188.8.131.52. Food and Fiber
Services that involve artificial drainage might even benefit from climatic
warming and additionally lowered water levels. Moya et al. (1998) report that
rice biomass and seed yield is increased by CO2 concentrations of 200 and 300
ppm above ambient, but these increases are diminished or reversed when air temperature
is elevated by 4°C. In the northern latitudes of Scandinavia, forest production
in drained peatlands clearly is favored by higher temperatures (Keltikangas
et al., 1986) and lower water-table levels.
5.8.4. Adaptation Options for Wetlands
Most wetland processes are dependent on catchment-level hydrology, which is
being changed by land-use changes at fairly large scales. Thus, it may be very
difficult if not impossible to adapt to the consequences of projeted climate
change. For key habitats, small-scale restoration may be possible if sufficient
water is available. In cases where wetlands are used for arable agriculture,
the impact on the carbon balance could be controlled by the choice of cropping
method, including alternative crops and depth of drainage.

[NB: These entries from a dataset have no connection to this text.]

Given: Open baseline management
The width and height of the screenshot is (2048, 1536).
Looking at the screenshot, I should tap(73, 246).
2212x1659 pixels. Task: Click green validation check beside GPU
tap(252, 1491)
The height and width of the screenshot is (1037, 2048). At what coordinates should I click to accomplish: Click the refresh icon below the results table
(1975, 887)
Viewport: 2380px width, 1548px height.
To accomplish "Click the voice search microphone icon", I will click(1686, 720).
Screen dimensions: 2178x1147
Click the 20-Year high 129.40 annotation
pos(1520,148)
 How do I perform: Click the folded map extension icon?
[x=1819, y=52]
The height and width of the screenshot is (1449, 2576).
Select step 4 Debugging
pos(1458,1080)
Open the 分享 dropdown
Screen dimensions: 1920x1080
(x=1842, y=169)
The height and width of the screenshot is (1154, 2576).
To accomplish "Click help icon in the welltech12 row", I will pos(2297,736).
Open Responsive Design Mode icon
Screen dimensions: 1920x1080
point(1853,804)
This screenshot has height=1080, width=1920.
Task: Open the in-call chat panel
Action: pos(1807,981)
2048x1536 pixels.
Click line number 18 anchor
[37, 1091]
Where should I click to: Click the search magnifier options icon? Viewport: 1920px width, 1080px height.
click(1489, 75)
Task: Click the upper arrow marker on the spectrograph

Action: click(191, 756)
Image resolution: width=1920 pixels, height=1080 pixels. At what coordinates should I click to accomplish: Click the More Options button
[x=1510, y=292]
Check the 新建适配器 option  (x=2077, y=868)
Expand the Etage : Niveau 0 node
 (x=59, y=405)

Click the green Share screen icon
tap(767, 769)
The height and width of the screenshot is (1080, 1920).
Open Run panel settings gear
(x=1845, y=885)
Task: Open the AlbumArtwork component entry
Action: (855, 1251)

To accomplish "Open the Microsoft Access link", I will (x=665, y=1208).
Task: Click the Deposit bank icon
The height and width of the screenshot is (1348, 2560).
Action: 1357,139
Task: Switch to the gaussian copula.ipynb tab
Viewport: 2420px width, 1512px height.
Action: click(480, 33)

5.8.5. Vulnerability of Functions and Key Services of Wetlands
The types of inland wetlands that are most vulnerable to global change (i.e.,
experience the largest changes) are difficult to ascertain. As concluded in
the SAR, arctic and subarctic ombrotrophic bog communities on permafrost would
change drastically after thawing of the frost layer and might be considered
prime candidates in the vulnerability assessment, together with more southern
depressional wetlands with small catchment areas. The increasing speed of peatland
conversion and drainage in southeast Asia will place these areas at a greatly
increased risk of fire. This will be one of the principal factors in determining
the viability of tropical systems.
Global change impacts on wetlands would cause changes in many of the ecosystem
services of wetlands. Especially vulnerable are functions that depend on a high
degree of water availability. Services that involve artificial drainage might
even benefit from climatic warming and additionally lowered water levels. For
instance, in northern latitudes of Scandinavia, forest production in drained
peatlands clearly is favored by higher temperatures (Keltikangas et al., 1986).